Instructions to follow :: Beginning with the line that contains "Given: Disable the", copy each remaining line of the data below exactly.

Listed entries ::
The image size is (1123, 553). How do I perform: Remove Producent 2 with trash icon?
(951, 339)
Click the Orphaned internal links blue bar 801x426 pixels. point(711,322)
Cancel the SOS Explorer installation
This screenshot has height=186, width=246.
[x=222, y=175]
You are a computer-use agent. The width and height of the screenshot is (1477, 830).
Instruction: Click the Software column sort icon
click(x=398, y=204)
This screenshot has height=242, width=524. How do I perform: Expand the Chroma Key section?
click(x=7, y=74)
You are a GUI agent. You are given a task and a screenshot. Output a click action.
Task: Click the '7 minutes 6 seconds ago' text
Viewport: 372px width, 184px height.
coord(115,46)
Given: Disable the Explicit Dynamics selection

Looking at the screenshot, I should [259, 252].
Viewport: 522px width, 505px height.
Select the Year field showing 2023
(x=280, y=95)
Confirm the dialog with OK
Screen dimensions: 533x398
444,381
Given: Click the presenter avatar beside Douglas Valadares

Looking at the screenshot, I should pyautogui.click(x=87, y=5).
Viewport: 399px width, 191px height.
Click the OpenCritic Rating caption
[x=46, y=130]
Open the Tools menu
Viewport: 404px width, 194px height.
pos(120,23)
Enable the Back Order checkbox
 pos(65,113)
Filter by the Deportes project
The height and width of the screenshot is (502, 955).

Answer space ::
Given: Disable the Explicit Dynamics selection

Looking at the screenshot, I should [259, 252].
Viewport: 522px width, 505px height.
Select the Year field showing 2023
(x=280, y=95)
Confirm the dialog with OK
Screen dimensions: 533x398
444,381
Given: Click the presenter avatar beside Douglas Valadares

Looking at the screenshot, I should pyautogui.click(x=87, y=5).
Viewport: 399px width, 191px height.
Click the OpenCritic Rating caption
[x=46, y=130]
Open the Tools menu
Viewport: 404px width, 194px height.
pos(120,23)
Enable the Back Order checkbox
 pos(65,113)
Filter by the Deportes project
The height and width of the screenshot is (502, 955).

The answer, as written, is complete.